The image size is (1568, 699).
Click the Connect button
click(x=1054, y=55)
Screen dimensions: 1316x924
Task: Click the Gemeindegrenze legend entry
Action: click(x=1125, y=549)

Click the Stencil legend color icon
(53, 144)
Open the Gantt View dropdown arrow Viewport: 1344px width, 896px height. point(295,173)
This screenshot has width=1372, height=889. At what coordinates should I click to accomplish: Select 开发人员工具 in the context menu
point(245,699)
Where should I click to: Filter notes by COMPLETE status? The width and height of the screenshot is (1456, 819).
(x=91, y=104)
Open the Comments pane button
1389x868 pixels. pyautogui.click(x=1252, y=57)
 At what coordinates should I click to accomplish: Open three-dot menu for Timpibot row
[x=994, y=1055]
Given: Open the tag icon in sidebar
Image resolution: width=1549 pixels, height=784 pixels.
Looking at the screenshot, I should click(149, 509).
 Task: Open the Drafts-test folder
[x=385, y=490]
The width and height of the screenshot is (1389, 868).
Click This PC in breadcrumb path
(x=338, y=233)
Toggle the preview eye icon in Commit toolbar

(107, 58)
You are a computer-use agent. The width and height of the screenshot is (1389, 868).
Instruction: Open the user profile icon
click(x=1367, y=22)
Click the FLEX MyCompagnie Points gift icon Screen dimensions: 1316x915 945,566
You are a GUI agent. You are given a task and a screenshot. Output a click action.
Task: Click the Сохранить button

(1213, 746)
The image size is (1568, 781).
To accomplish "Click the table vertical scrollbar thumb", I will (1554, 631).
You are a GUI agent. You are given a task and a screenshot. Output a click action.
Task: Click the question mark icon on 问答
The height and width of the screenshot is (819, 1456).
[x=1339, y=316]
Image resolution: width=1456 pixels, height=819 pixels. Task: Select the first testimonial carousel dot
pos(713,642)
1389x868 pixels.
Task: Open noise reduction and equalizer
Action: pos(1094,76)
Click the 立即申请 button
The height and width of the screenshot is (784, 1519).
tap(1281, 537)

**Problem details**.
Repeat exactly the lines from the line containing "Image resolution: width=1456" through the last line of the records above, including both, and nothing else.

**Written reply**.
Image resolution: width=1456 pixels, height=819 pixels. Task: Select the first testimonial carousel dot
pos(713,642)
1389x868 pixels.
Task: Open noise reduction and equalizer
Action: pos(1094,76)
Click the 立即申请 button
The height and width of the screenshot is (784, 1519).
tap(1281, 537)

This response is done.